* EXCERPTED PASSAGE:
Second, consider how much entropy was captured by the ID. Given there are 26 available characters, each character represents log<sub>2</sub>(26) = 4.7 bits of entropy. So each generated ID represents 8 \* 4.7 = 37.6 bits of entropy.
Hmmm. That means the ratio of ID entropy to source entropy is 37.6 / 464 = 0.081, or a whopping **8.1%**. That's not an efficiency most developers would be comfortable with. Granted, this is a particularly egregious example, but most random ID generation suffers such inefficient use of source entropy.
Without delving into the specifics (see the code?), `Puid` employs various means to maximize the use of source entropy. As comparison, `Puid` uses **87.5%** of source entropy in generating random IDs using lower case alpha characters. For character sets with counts equal a power of 2, `Puid` uses 100% of source entropy.
#### Speed of generation
There is, of course, another inefficiency involved in the above code. It is quite slow. `Puid` is comparatively much, much faster. The project includes timing tests that show `Puid` is as fast (and often significantly faster) than other random string generators.
Note: Kudos to the Elixir team's implementation of `Base`. The strategies used for speed in that module were generalized and adapted to produce the speed achieved by `Puid`.
#### Characters
As previous noted, the entropy of a random string is equal to the entropy per character times the length of the string. Using this value leads to an easy calculation of **entropy representation efficiency** (`ere`). We can define `ere` as the ratio of random string entropy to the number of bits required to represent the string. For example, the lower case alphabet has an entropy per character of 4.7, so an ID of length 8 using those characters has 37.6 bits of entropy. Since each lower case character requires 1 byte, this leads to an `ere` of 37.6 / 64 = 0.59, or 59%. (Note: Elixir strings are UTF-8 encoded, so non-ascii characters occupy more than 1 byte).

* EXCERPTED RECORDS:

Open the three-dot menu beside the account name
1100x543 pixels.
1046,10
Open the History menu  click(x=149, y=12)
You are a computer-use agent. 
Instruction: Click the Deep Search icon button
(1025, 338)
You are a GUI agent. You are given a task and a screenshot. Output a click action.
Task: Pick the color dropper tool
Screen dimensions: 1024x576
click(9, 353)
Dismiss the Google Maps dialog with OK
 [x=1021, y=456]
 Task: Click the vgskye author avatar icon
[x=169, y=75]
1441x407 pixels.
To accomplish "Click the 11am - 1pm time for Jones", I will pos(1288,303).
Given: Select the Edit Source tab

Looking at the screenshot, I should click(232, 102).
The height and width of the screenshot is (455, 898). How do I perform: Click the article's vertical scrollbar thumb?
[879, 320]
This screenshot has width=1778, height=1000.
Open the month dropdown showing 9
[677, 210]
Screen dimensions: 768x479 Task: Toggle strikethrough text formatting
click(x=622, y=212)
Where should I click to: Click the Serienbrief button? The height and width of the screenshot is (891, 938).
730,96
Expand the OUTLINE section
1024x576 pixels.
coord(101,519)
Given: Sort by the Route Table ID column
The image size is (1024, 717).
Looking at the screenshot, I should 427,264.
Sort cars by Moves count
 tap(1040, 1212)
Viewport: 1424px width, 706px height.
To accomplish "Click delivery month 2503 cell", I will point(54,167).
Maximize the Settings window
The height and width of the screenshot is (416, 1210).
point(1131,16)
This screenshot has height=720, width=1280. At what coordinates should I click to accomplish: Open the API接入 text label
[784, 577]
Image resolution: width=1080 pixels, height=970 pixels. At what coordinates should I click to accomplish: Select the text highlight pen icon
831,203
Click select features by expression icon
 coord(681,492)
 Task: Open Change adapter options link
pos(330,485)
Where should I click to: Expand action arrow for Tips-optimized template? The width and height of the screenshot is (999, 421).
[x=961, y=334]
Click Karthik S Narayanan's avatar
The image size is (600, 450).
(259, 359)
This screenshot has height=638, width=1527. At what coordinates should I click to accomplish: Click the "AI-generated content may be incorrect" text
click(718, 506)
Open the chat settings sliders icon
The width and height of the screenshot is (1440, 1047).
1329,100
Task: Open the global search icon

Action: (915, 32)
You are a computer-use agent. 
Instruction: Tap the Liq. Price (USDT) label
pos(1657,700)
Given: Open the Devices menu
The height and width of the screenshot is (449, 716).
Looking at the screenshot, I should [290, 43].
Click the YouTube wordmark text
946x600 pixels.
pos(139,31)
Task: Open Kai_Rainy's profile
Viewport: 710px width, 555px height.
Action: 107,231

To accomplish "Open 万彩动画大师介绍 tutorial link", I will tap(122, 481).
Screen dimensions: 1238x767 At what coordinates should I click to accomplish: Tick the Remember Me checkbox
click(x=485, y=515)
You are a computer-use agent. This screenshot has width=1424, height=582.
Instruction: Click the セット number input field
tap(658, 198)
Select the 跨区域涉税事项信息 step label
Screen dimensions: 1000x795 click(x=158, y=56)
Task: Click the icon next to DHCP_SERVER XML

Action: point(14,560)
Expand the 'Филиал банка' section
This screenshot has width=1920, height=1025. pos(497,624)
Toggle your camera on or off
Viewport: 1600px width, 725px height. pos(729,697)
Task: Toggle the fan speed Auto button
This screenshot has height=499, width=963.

* GIVEN INSTRUCTION 1: According to the Puid passage, what share of source entropy does `Puid` use when generating random IDs from lower case alpha characters?
* GIVEN INSTRUCTION 2: Go on with the Puid passage from the point where it stops.
The listing stands apart from the Puid passage and is unrelated to it.

* WRITTEN ANSWER 1: 87.5%

* WRITTEN ANSWER 2:
<a name="UUIDCharacters"></a>
The total entropy of a string is the product of the entropy per character times the string length _only_ if each character in the final string is equally probable. This is always the case for `Puid`, and is usually the case for other random string generators. There is, however, a notable exception: the version 4 string representation of a `uuid`. As defined in [RFC 4122, Section 4.4](https://tools.ietf.org/html/rfc4122#section-4.4), a v4 `uuid` uses a total of 32 hex and 4 hyphen characters. Although the hex characters can represent 4 bits of entropy each, 6 bits of the hex representation in a `uuid` are actually fixed, so there is only `32*4 - 6 = 122`-bits of entropy (not 128). The 4 fixed-position hyphen characters contribute zero entropy. So a 36 character `uuid` has an `ere` of `122 / (36*8) = 0.40`, or **40%**. Compare that to, say, the default `Puid` generator, which has slightly higher entropy (132 bits) and yet yields an `ere` of 0.75, or **75%**. Who doesn't love efficiency?
[TOC](#TOC)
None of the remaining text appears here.